K. EN EAUX TROUBLES (2014)
K. EN EAUX TROUBLES (2014)
Le jour du drame, Madou s’en souvenait, elle aurait voulu que les pêcheurs de l’île massacrent tous les requins qui patrouillaient au large de la côte ouest, que les maîtres-nageurs sauveteurs n’abandonnent pas leurs recherches, que l’hélicoptère survole la passe de L’Ermitage, puis elle s’était retirée dans sa chambre, refusant de regarder les informations à la télévision, tant les mots et les images la rendaient malade. Une nausée montait si soudainement du fond de sa gorge qu’elle éclatait en sanglots, toute désorientée et toute hargne, parce qu’elle n’avait pu rient tenter pour secourir Bruno qui, dans le tourbillon d’eau et d’écume, s’était débattu, avait suffoqué et crié  au secours sans que personne ne vînt lui tendre une bouée de sauvetage. Et Madou, les sourcils froncés, effondrée, soumise à la terreur, avait mêlé ses larmes aux larmes de Laura qu’elle serrait contre elle, toutes deux hoquetaient de chagrin tandis que Nicolas, le téléphone portable à la main, communiquait sans arrêt avec le capitaine de la gendarmerie (chapitre 1, p. 57).

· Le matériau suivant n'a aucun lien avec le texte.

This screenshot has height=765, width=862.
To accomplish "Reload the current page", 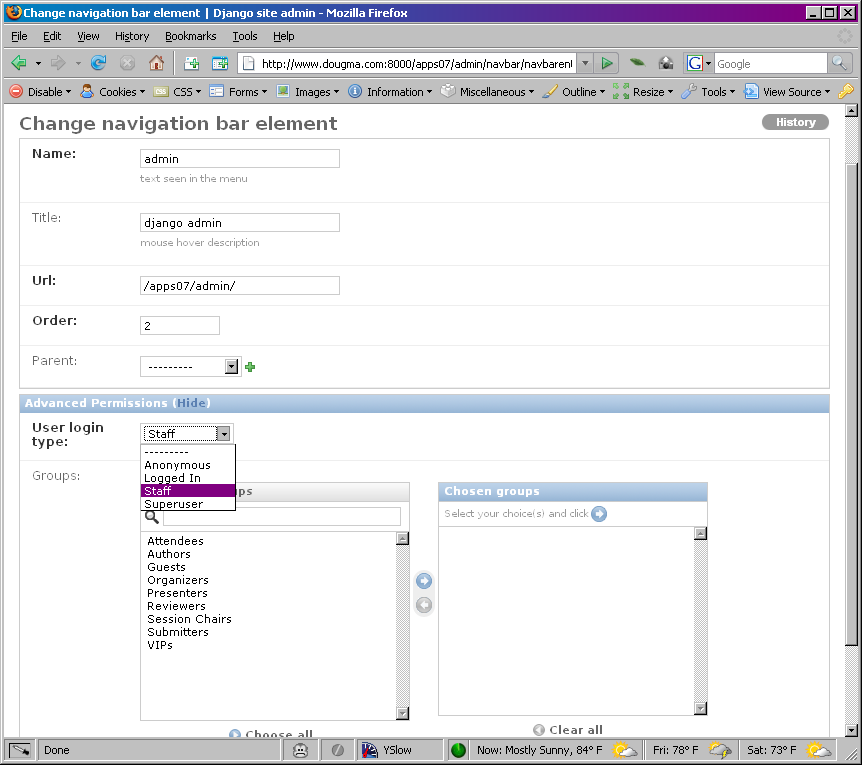I will pos(98,63).
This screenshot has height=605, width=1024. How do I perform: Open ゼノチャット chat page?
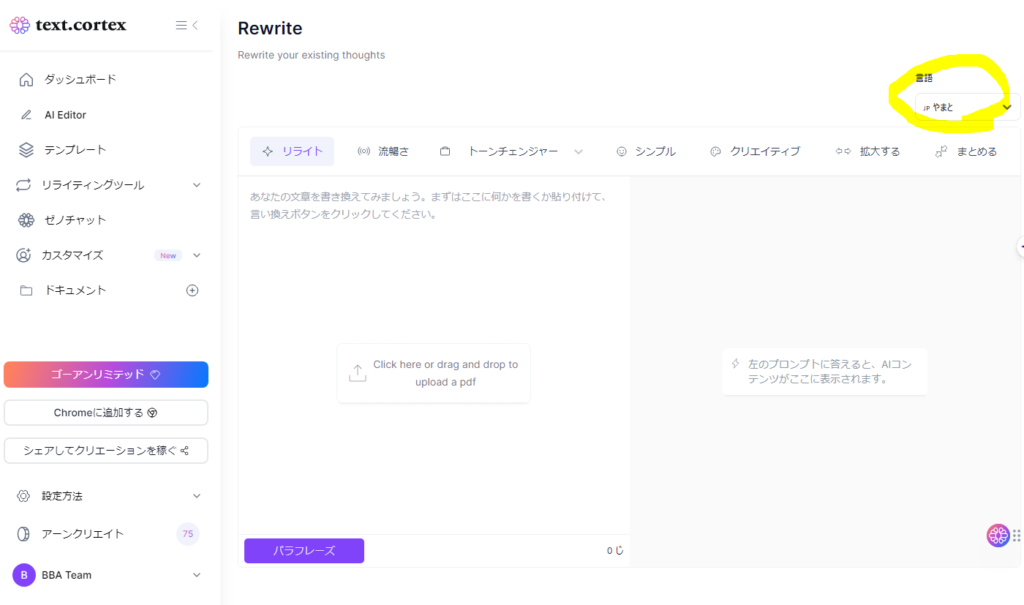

EN EAUX TROUBLES : POINTS DE VUE DE...

23 10 2014
Pourtant ce roman m'a profondément intrigué, non pas à cause de son scénario tragique mais sur le travail d'écrivain. Comment peut-il construire dans sa tête une analyse aussi fouillée de la conscience en détresse d'une mère désarçonnée par le malheur ? car ce roman n'est que cela : analyse des états d'âme de l'héroïne, analyse de la conscience de son ex qu'elle scrute à travers ses comportements et lui, en miroir, se met à fouiller les méandres de l'âme de sa compagne de naguère. J'y vois un travail d'orfèvre: on admire l'œuvre sans comprendre comment la réalisation a été rendue possible. Je pense aussi à ces petits bijoux chinois, ces boules d'ivoire finement sculptées qui roulent l'une dans l'autre de façon si mystérieuse. C'est la  même architecture dans ta construction romanesque: tout se combine, s'imbrique, se conjugue. L'espoir, le désespoir, l'abattement, la dislocation, le sursaut s'enfuient, se coursent et se fuient dans une spirale sans cesse recommencée qui ne peut laisser aucun repos à l'héroïne. On n'attend effectivement aucune fin puisque la rédemption ne peut-être attendue d'aucun horizon. Et moi, lecteur profane, je reste sur ma faim; je ne parviens pas à comprendre comment le miracle de l'écriture peut synthétiser tout cela. Cela dit, c'est une lecture attentive et concentrée qui est requise. On ne lit pas cela dans la foulée comme un polar de kiosque de gare.
Georges Morgeau

10 12 2014
Ecrivain à part entière, entièrement à part ! J'ai, malgré son élocution difficile, écouté avec beaucoup d'attention le discours de P. Modiano en Suède ! Miracle ce jour, précisément, il a fini ses phrases ! Ce fut donc pour moi, comme pour beaucoup d'autres, un réel plaisir. Comme j'eus aimé être à tes côtés afin d'en discuter. Il a dit tant de choses, belles et vraies ! Pour ce soir, je ne te parlerai que de son affirmation comme quoi, un écrivain est voyant, visionnaire ! Ouah ! comment cela ! Eh bien, c'est ton cas dans En Eaux troubles. Tout être humain qui voit mourir son enfant, est très secoué ! Pour autant, cela est mille fois plus dur pour une mère. Pendant neuf mois, les rapports entre elle et son enfant sont uniques. Ils relèvent de la plus Grande Beauté du Monde ! C'est pourquoi, je me suis demandé, comment tu avais pu raconter l'épreuve de cette mère avec autant de justesse et de cruauté ! Oui, Nicole et moi-même, en avons beaucoup parlé et avec notre expérience, hélas, nous nous sommes demandé comment tu avais pu trouver les mots justes pour décrire les "états d'âme" que toute mère peut avoir dans ces durs moments.